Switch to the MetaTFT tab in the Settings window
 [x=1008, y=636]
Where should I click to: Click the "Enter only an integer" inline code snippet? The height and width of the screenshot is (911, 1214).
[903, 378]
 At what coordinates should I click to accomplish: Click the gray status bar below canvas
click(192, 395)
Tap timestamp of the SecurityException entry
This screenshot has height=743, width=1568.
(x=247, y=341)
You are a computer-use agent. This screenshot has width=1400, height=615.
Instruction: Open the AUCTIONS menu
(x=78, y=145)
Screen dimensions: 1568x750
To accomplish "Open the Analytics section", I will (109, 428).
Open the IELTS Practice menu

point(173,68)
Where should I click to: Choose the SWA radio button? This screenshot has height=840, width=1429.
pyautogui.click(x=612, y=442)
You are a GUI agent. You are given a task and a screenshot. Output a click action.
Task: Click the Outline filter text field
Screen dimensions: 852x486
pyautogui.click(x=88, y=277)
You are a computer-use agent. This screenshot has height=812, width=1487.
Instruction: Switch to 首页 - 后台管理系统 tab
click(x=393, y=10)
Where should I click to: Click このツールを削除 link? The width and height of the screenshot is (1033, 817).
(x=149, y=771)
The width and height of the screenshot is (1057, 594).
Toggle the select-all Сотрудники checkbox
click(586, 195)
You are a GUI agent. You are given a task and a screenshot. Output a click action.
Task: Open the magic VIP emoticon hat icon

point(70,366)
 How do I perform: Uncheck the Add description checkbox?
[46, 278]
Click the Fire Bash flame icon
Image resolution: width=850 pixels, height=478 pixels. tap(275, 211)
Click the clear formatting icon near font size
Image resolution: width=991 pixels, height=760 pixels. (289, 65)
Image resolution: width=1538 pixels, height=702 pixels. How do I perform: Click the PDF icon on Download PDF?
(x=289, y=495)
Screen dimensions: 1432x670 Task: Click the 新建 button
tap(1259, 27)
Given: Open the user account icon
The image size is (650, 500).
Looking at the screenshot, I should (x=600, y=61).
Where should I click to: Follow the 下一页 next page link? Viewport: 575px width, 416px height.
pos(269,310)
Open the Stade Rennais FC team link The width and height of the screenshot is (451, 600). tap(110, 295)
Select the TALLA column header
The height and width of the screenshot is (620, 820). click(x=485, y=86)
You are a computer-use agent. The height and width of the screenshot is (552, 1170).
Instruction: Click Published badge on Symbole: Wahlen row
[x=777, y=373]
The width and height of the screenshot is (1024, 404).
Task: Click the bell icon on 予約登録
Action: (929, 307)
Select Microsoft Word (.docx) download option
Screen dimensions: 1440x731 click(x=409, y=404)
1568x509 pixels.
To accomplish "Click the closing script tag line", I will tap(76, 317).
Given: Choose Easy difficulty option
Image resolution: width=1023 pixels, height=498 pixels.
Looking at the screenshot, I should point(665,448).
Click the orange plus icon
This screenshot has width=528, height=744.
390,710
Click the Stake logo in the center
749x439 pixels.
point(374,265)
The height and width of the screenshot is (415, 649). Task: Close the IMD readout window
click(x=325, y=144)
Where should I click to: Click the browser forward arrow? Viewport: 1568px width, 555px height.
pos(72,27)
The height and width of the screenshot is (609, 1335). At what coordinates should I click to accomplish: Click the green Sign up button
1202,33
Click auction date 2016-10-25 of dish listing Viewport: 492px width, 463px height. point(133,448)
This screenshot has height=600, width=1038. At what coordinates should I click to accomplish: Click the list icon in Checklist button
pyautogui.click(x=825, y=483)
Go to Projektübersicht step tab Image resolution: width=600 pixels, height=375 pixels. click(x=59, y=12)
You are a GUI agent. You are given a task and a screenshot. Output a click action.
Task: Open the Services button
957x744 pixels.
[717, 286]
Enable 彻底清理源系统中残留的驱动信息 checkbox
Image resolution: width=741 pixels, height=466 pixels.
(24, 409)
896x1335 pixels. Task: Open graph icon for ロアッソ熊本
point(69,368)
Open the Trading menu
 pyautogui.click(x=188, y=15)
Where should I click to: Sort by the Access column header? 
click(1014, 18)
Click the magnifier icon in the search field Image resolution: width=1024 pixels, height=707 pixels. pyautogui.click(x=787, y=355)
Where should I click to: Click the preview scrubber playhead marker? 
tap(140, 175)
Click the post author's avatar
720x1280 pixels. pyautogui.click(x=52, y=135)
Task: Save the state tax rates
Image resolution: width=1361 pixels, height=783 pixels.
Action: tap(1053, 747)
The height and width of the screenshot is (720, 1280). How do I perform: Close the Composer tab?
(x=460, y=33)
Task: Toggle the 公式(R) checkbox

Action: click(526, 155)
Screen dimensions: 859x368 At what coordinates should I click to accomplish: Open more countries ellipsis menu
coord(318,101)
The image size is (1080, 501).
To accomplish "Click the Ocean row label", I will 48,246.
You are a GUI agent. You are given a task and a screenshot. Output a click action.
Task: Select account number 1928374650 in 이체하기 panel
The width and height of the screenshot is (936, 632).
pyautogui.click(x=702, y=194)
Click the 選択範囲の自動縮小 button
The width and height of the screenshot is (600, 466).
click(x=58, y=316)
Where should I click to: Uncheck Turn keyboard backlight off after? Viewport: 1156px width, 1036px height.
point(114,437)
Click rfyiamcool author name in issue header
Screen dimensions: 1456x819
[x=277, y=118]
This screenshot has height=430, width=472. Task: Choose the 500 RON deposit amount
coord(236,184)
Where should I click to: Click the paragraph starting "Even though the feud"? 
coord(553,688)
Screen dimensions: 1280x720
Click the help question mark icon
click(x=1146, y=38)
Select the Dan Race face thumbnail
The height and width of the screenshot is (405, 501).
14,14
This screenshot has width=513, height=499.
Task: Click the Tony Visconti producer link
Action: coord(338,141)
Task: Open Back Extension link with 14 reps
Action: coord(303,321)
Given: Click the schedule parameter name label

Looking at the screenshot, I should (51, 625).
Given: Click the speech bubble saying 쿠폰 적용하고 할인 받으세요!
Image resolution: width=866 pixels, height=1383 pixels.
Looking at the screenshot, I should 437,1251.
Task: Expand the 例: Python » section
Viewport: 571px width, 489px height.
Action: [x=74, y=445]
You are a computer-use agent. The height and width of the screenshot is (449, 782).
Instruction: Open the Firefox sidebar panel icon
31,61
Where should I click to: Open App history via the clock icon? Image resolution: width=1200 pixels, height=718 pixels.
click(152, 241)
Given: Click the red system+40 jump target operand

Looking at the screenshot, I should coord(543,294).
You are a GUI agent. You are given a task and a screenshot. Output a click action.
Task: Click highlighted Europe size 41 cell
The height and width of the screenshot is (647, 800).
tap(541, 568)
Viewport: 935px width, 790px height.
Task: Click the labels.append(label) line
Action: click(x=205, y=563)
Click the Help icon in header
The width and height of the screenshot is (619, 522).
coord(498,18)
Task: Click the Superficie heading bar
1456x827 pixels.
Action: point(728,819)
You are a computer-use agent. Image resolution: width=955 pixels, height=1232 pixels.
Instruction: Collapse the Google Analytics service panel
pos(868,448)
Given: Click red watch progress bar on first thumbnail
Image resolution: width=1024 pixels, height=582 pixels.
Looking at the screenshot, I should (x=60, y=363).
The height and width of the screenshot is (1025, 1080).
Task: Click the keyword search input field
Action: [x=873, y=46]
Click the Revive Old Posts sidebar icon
══════
Условие задания. Верните каждую из строк выше, в которой встречается слово «size».

Ответ к заданию.
Click the clear formatting icon near font size
The image size is (650, 500).
The image size is (1080, 501).
Task: Click highlighted Europe size 41 cell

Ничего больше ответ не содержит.